__Excerpts from a dataset__.

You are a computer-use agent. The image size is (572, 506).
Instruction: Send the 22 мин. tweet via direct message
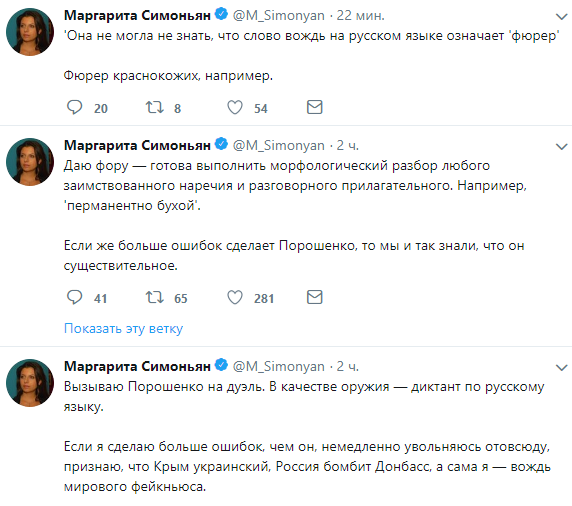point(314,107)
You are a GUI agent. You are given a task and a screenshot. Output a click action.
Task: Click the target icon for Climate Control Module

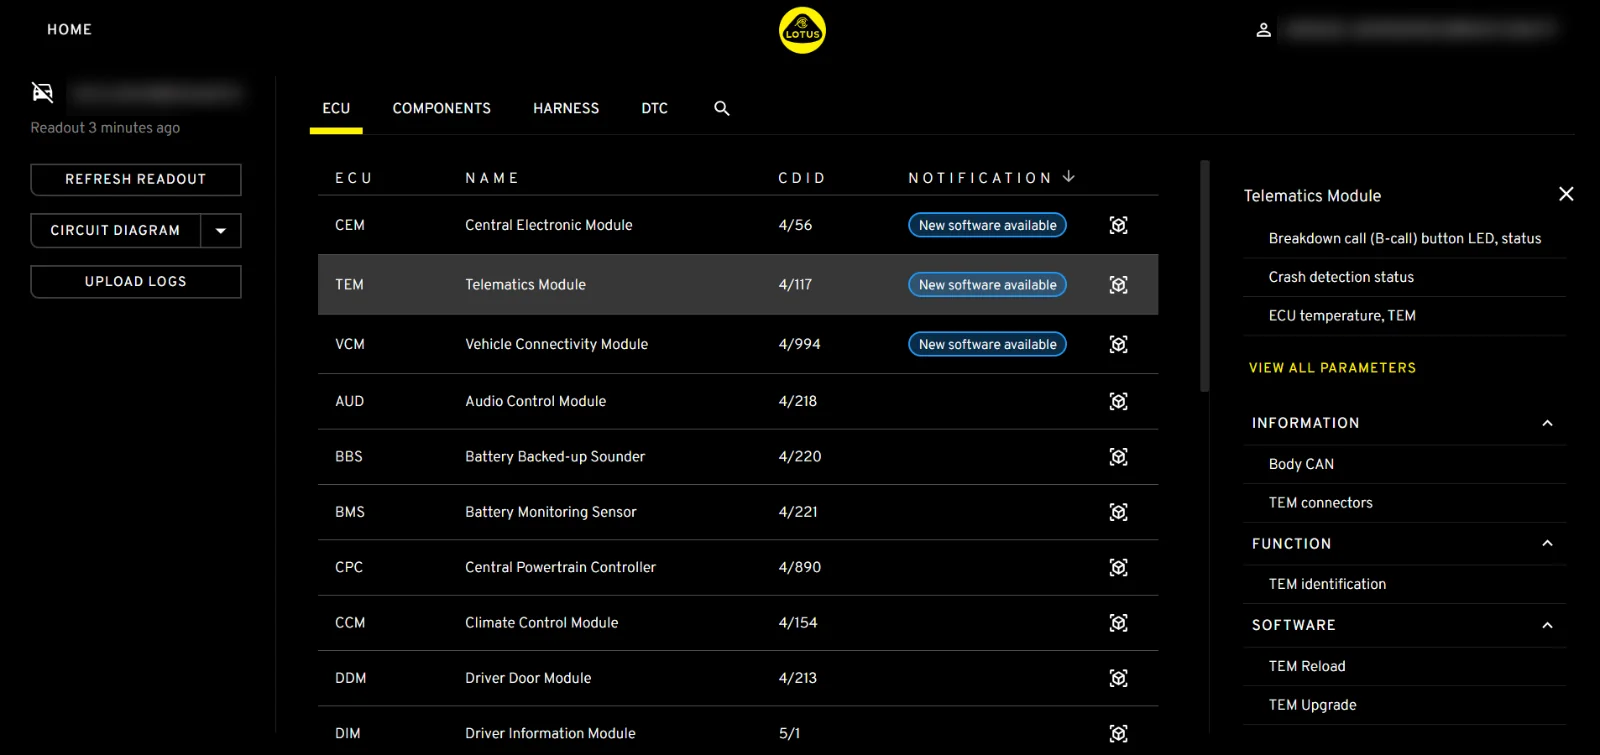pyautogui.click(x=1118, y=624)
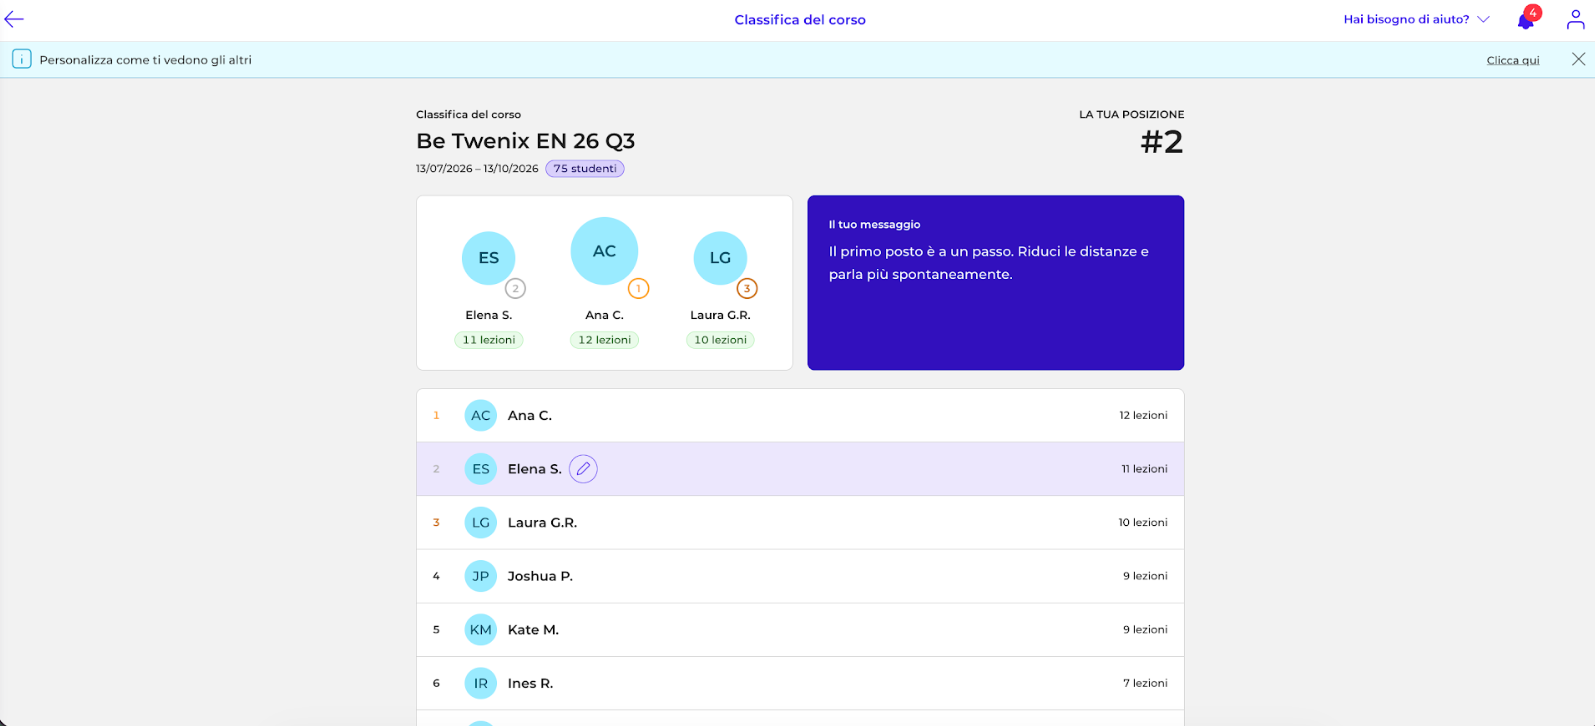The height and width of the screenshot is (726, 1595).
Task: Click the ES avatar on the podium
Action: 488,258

__What you should do__.
Please filter the entries above down to the lines holding "agent" and copy them.

__Written response__.
You are a computer-use agent. The image size is (572, 506).
You are a GUI agent. You are given a task and a screenshot. Output a click action.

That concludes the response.